**What you have to do**
Render the records as a Markdown table with the columns Row and Line, numbering each row and leaving out blank lines and pictures. Begin at the line that contains "Click the City of Bloomington logo" and continue through the end of the records.

**Source data**
----------------
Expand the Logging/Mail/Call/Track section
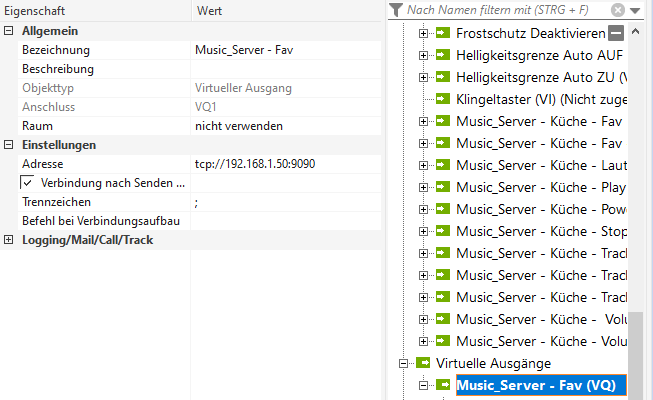653x400 pixels. tap(9, 240)
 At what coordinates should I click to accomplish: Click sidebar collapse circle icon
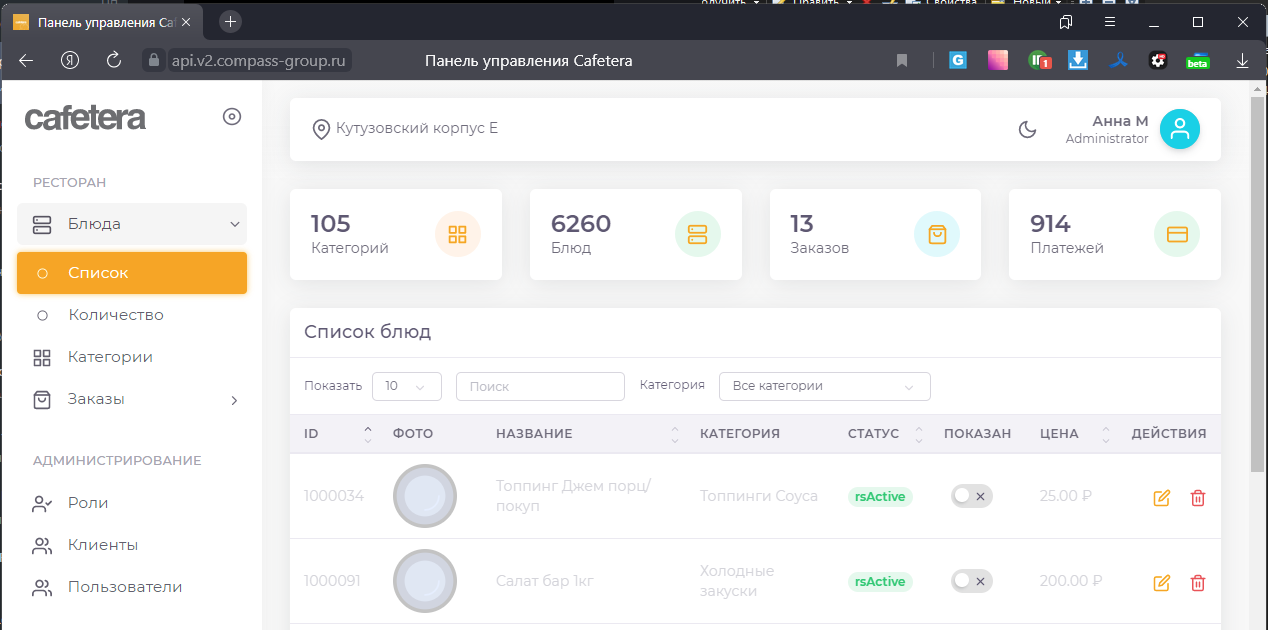[x=232, y=117]
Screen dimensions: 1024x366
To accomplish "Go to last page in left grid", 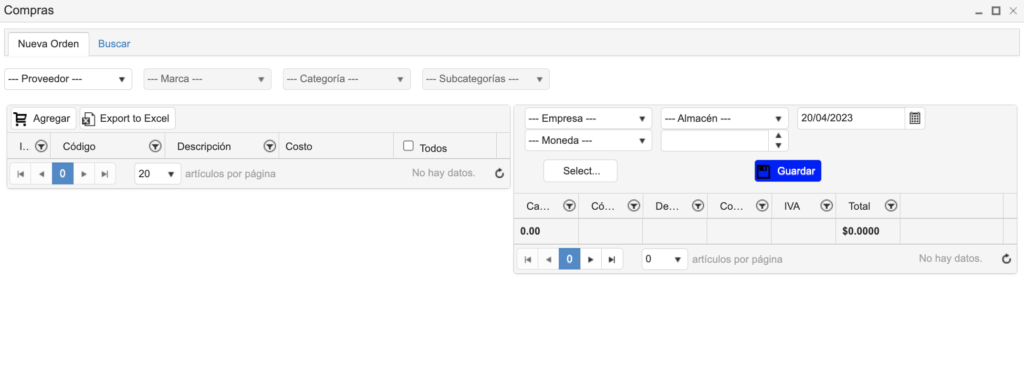I will [x=104, y=174].
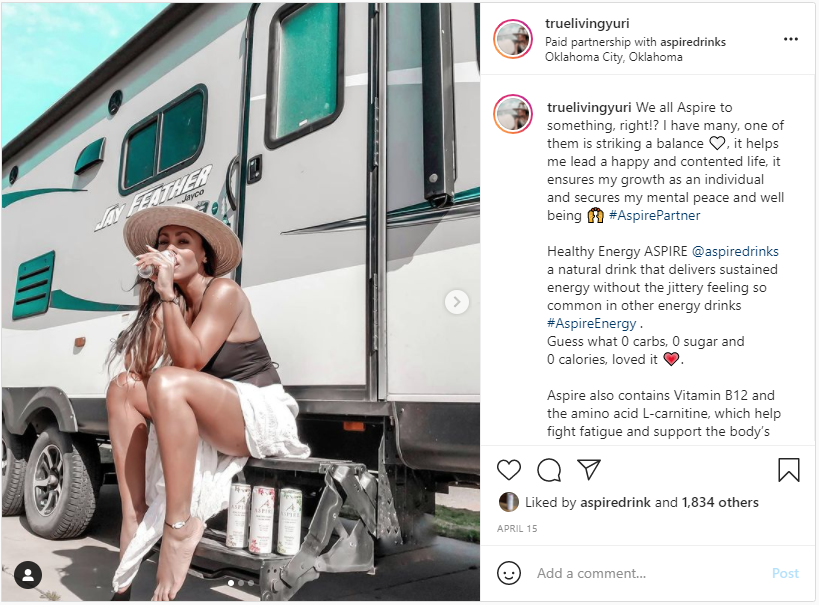Click the header profile picture of truelivingyuri

[x=513, y=40]
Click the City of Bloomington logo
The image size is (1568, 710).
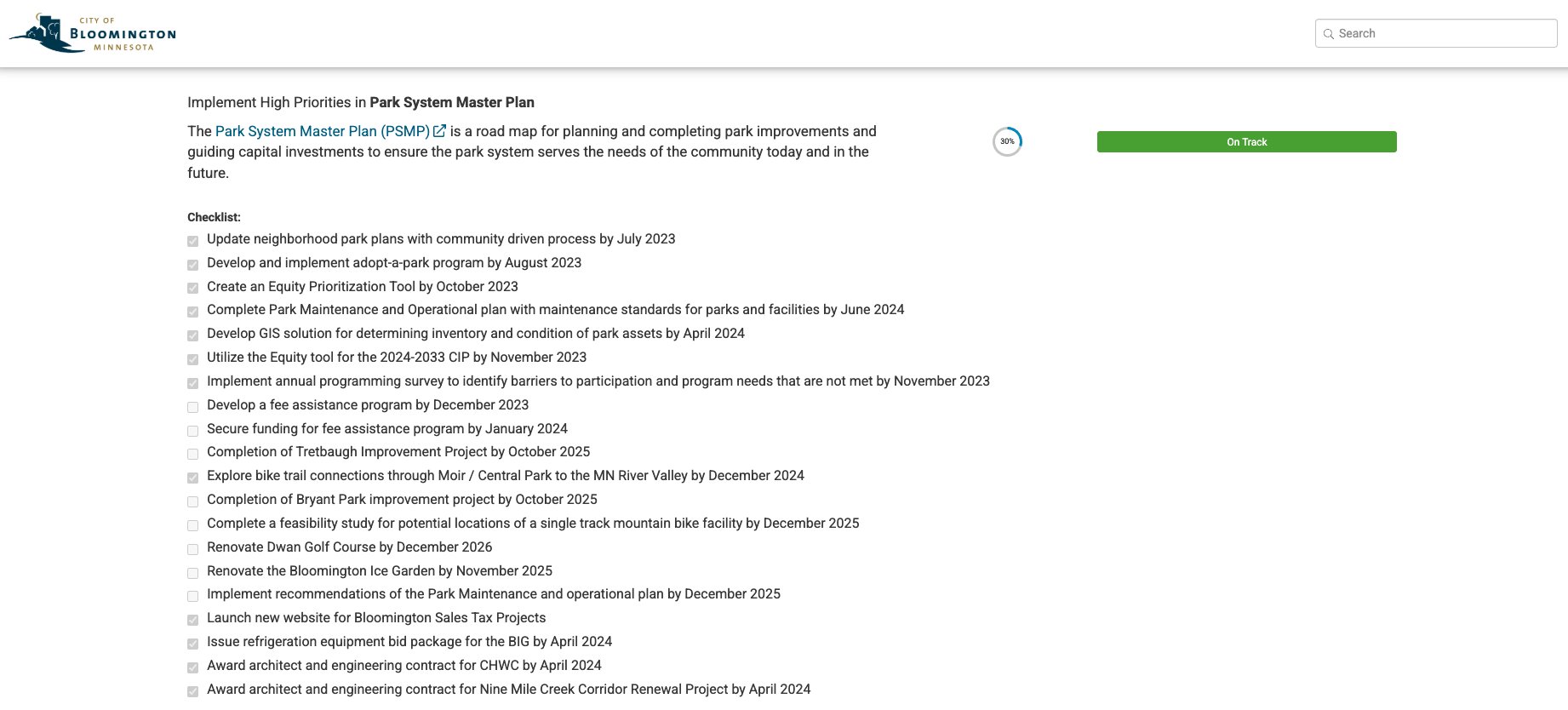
----------------
**Answer to this problem**
| Row | Line |
|---|---|
| 1 | Click the City of Bloomington logo |
| 2 | The image size is (1568, 710). |